■ **Texte source**:

RAPPORT MENSUEL PROVINCIAL DU NORD-KIVU MAI 2015

I.CONTEXTE ET SITUATION SECURITAIRE DU MOIS

 Le mois de mai marque encore le massacre des populations civiles ; femmes enfants, jeunes et vieux dans le Territoire de Beni. Ce carnage à la machette de la population est devenu monnaie courante dans le Territoire et ville de Beni, Les violences s’intensifient à chaque attaque dont les auteurs seraient les rebelles ougandais ADF-NALU [Allied Democratic Forces-National Army for the Liberation of Uganda] qui terrorisent la paisible population.

Transformé en un mouroir, Beni compte chaque jour ses morts : un massacre de civils a été perpétré dans la nuit du mardi 11 au mercredi 12 mai 2015 par des hommes armés à Mapiki et Sabu. C’est aux environs de 19 heures locales mardi 11 mai 2015, que des hommes armés ont fait incursion à Mapiki et Sabu. Les assaillants ont découpé à la hache et à la machette plusieurs habitants, causant la mort d’une vingtaine d’entre eux. Sept civils ont ainsi été tués à Mapiki et quinze à Sabu.

■ **Liste des activités**:
1 - Selon le rapport sur le Nord-Kivu, combien de civils ont été tués à Sabu ?
2 - Reprenez le rapport sur le Nord-Kivu juste après sa dernière phrase.

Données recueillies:

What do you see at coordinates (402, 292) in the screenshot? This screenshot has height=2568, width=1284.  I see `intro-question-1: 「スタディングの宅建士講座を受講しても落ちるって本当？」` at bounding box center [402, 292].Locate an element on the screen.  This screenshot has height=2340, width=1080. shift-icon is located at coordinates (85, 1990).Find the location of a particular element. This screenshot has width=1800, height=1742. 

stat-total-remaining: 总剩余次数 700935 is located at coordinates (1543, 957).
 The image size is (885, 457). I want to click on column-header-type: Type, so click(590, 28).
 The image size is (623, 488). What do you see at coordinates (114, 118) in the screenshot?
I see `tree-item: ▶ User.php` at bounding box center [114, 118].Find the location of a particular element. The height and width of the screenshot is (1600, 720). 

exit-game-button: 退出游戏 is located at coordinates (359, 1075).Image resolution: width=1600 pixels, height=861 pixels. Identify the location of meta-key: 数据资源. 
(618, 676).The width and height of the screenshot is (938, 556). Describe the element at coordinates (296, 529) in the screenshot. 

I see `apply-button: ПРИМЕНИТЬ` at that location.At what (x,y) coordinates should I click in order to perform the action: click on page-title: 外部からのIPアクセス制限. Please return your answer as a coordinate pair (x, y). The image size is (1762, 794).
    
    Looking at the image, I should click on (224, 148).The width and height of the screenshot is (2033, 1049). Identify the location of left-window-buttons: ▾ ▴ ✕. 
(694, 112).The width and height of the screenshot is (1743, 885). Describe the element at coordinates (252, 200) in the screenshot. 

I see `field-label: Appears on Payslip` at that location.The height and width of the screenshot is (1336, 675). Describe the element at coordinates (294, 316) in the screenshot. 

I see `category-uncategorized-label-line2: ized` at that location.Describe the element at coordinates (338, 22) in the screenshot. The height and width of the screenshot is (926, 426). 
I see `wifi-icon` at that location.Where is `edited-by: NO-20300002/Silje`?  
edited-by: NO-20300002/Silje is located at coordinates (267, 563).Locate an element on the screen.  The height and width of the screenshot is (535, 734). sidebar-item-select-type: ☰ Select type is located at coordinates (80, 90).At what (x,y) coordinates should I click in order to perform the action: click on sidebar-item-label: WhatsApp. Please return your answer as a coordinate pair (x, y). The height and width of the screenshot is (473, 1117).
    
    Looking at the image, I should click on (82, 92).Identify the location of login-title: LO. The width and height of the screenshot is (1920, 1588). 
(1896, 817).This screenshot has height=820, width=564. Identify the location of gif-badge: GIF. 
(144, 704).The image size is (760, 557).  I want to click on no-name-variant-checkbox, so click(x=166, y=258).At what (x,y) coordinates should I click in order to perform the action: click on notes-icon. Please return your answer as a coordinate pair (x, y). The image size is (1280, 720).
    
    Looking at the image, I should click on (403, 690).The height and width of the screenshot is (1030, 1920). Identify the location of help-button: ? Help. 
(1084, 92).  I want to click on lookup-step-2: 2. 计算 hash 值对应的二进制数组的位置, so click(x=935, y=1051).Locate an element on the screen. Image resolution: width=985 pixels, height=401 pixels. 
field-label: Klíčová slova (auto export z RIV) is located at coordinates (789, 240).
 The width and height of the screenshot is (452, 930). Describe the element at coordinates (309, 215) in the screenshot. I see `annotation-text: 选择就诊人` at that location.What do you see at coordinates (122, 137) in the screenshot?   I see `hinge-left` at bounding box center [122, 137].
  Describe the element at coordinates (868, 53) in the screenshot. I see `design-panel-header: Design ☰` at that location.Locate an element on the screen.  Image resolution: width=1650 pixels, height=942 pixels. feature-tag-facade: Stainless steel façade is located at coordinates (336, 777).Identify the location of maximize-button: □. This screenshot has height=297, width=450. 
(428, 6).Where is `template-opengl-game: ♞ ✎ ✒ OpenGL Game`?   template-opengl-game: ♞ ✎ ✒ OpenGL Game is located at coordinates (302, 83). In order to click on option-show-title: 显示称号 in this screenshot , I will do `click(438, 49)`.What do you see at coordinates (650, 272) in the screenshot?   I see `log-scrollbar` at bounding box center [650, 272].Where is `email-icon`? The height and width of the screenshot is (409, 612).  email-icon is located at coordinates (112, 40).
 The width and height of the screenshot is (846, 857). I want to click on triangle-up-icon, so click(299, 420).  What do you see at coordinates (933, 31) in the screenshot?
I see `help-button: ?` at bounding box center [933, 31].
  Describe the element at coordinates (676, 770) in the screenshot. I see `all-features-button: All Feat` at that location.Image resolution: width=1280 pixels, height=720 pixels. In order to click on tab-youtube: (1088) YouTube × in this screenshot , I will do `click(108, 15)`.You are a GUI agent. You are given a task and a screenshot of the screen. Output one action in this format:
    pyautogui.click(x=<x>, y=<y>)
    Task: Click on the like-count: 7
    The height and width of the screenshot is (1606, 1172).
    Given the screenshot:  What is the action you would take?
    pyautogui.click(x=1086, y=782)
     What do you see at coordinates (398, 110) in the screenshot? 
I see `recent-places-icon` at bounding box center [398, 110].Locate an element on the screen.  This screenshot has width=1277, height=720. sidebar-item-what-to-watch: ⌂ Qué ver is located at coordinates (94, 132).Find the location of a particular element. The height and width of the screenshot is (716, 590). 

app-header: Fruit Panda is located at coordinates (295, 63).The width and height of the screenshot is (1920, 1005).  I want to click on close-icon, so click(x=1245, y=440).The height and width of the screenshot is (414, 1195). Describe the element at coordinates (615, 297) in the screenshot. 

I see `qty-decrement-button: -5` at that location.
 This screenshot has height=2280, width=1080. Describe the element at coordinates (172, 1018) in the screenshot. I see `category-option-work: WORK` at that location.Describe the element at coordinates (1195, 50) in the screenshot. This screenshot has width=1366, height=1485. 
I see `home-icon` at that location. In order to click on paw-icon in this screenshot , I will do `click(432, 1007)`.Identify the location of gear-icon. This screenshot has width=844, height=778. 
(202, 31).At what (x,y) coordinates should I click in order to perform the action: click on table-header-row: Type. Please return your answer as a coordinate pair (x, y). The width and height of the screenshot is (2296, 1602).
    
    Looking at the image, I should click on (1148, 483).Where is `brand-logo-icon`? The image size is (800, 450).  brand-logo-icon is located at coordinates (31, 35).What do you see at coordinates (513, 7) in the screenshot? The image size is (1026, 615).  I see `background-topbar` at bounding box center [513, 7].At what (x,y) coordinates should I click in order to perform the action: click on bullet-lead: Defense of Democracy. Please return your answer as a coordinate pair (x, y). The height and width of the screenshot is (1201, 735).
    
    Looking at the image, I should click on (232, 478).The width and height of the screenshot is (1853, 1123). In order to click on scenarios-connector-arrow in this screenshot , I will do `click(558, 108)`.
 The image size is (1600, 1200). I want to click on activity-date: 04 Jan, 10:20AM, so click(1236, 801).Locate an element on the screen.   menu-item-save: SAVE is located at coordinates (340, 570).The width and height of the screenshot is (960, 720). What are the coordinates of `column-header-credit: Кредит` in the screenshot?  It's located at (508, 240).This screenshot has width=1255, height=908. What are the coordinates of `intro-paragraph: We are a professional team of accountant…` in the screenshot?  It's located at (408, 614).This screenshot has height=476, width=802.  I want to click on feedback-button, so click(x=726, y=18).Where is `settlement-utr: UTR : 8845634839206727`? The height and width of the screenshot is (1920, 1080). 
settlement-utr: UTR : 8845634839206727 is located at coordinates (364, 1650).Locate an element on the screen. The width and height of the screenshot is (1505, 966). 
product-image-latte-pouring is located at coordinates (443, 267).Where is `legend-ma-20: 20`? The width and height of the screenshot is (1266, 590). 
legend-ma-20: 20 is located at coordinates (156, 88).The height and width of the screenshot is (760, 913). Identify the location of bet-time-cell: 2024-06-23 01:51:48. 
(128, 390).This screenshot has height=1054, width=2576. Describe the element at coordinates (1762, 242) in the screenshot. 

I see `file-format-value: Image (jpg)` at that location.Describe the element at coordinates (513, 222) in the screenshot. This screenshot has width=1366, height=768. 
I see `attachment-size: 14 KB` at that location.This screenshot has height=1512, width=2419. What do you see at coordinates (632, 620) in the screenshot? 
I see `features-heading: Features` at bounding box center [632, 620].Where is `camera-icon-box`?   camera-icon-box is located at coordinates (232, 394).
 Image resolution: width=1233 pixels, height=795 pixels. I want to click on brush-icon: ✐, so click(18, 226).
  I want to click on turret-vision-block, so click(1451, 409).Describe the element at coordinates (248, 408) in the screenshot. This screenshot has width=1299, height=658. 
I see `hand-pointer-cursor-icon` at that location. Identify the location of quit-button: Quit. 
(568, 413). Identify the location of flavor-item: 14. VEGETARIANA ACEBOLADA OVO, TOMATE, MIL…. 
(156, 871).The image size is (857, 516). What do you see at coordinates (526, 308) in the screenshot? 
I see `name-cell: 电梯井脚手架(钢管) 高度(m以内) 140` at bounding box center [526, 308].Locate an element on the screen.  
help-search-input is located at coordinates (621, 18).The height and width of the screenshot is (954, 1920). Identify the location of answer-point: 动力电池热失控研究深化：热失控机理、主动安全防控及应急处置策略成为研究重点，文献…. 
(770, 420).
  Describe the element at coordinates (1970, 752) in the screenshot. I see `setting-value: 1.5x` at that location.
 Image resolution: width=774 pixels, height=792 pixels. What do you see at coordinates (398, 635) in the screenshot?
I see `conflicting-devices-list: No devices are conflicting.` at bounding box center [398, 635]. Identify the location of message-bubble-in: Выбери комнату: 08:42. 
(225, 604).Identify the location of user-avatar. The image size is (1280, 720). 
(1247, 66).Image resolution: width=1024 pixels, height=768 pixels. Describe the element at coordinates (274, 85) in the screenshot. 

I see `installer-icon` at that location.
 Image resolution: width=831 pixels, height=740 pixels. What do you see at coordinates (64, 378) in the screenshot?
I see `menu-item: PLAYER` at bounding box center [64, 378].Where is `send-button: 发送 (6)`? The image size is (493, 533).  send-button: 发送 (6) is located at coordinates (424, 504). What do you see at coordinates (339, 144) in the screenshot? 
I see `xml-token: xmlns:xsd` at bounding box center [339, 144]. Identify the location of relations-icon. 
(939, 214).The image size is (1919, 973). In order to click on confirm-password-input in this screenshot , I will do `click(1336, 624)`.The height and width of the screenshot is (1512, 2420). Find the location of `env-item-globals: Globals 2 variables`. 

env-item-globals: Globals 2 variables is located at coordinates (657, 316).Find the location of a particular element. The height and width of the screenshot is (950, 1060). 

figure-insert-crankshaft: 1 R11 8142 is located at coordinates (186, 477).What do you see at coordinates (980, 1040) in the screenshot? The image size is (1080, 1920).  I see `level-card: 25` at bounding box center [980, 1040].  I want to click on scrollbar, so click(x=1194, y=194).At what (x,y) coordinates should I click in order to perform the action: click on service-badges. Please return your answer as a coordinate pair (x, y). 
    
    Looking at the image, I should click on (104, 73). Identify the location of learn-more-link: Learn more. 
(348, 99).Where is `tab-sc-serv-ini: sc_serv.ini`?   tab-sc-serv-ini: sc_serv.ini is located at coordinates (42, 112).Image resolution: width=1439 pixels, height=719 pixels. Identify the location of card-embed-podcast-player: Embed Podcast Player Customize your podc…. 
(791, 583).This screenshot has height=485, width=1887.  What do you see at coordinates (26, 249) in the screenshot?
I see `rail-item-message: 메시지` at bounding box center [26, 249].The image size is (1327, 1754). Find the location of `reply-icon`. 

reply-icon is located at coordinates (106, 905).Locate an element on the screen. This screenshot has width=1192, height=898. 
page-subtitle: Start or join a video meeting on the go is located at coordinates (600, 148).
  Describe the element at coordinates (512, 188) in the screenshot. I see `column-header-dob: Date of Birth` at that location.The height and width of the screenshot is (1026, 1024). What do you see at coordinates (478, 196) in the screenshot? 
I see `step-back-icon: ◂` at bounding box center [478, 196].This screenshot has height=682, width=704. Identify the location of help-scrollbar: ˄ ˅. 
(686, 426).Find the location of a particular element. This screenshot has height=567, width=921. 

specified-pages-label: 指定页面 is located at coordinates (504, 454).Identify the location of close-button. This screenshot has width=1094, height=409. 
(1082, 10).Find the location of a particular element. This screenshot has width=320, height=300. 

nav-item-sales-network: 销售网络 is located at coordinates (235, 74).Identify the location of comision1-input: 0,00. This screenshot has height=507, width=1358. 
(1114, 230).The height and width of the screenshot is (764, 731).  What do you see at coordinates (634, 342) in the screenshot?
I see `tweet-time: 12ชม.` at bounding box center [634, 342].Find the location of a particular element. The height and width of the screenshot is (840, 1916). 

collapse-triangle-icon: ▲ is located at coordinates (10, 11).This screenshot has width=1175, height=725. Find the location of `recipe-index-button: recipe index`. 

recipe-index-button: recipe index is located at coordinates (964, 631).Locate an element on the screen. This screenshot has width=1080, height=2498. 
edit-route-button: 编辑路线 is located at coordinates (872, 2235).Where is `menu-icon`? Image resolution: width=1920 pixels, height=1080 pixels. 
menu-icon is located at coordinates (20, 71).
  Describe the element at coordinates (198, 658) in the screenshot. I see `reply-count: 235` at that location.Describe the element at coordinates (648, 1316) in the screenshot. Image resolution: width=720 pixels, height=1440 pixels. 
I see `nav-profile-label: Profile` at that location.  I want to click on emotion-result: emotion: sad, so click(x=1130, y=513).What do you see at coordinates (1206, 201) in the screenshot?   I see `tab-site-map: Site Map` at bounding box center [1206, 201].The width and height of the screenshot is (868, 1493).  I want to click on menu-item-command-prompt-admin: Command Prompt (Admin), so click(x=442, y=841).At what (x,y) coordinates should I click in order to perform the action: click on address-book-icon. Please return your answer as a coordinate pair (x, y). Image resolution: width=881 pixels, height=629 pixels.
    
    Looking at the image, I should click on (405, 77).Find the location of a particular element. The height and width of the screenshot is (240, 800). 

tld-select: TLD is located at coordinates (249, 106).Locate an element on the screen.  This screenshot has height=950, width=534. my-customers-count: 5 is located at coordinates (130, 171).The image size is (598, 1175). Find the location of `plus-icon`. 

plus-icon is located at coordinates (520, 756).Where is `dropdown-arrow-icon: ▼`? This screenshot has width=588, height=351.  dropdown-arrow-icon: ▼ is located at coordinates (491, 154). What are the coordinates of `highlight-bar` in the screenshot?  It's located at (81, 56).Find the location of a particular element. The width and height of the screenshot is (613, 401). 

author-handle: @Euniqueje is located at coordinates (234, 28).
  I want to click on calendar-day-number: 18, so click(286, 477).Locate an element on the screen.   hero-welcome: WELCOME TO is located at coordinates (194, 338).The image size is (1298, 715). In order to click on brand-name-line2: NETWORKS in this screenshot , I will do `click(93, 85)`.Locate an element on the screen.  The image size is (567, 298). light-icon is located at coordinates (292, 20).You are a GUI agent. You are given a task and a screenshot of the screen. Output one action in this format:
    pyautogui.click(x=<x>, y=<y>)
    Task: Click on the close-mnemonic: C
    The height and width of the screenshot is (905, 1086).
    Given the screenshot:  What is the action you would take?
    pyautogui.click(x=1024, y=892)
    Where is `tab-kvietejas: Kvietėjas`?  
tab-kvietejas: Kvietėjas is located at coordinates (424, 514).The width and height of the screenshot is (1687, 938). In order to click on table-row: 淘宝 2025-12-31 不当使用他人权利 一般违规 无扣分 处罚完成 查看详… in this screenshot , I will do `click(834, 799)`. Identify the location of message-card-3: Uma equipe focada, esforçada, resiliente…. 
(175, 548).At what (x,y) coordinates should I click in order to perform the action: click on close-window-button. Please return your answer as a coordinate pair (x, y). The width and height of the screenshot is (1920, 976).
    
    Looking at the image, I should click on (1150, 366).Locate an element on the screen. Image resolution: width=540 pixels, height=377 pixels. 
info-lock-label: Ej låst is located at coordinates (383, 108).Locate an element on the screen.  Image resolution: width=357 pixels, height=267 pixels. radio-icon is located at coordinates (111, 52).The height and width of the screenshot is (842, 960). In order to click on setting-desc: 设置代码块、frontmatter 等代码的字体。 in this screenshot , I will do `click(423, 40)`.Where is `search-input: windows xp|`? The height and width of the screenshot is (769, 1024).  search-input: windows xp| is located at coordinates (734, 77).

■ **Ensemble des réponses**:
1 - Quinze civils ont été tués à Sabu.

2 -
Pour sa part, Monsieur Amisi KALONDA, Administrateur du Territoire de Beni, a appelé la population de sa juridiction à quitter rapidement les zones reculées et à se rapprocher des positions des Forces Armées de la RDC.

Ces nouvelles tueries sont survenues au lendemain du séjour du vice-Premier ministre et ministre de l’Intérieur à Beni, Evariste BOSHAB, qui était en mission d’évaluation de la situation sécuritaire dans ce territoire.

Le cinquième mois de cette année, marque aussi une mobilisation de toutes les couches de la population de la province du Nord-Kivu contre ce qu’elle qualifie de trop, allusion faite aux derniers massacres de Beni. Le mot d’ordre des journées villes mortes, lancé par la Société Civile de Beni, pour protester contre l’insécurité grandissante a été suivi, le marché central Kilokwa et les commerces dans la ville n’ont pas ouvert malgré l’appel à la reprise des activités Gouverneur de province, Monsieur Julien PALUKU.

À Beni ville, « tout a été fermé » pendant trois jours consécutifs !

« Les populations de Oicha et de Butembo ont emboîté le pas » en rejoignant la protestation. Au fait, dans les différentes agglomérations au Nord de la province, les habitants ont observé la ville morte pour compatir avec la population victime de Beni et exprimer leur consternation face à ces massacres récurrents.

A Goma, la Coordination provinciale de la Société Civile du Nord-Kivu avait initié le port des habits noirs, ou une étoffe noire autour du cou.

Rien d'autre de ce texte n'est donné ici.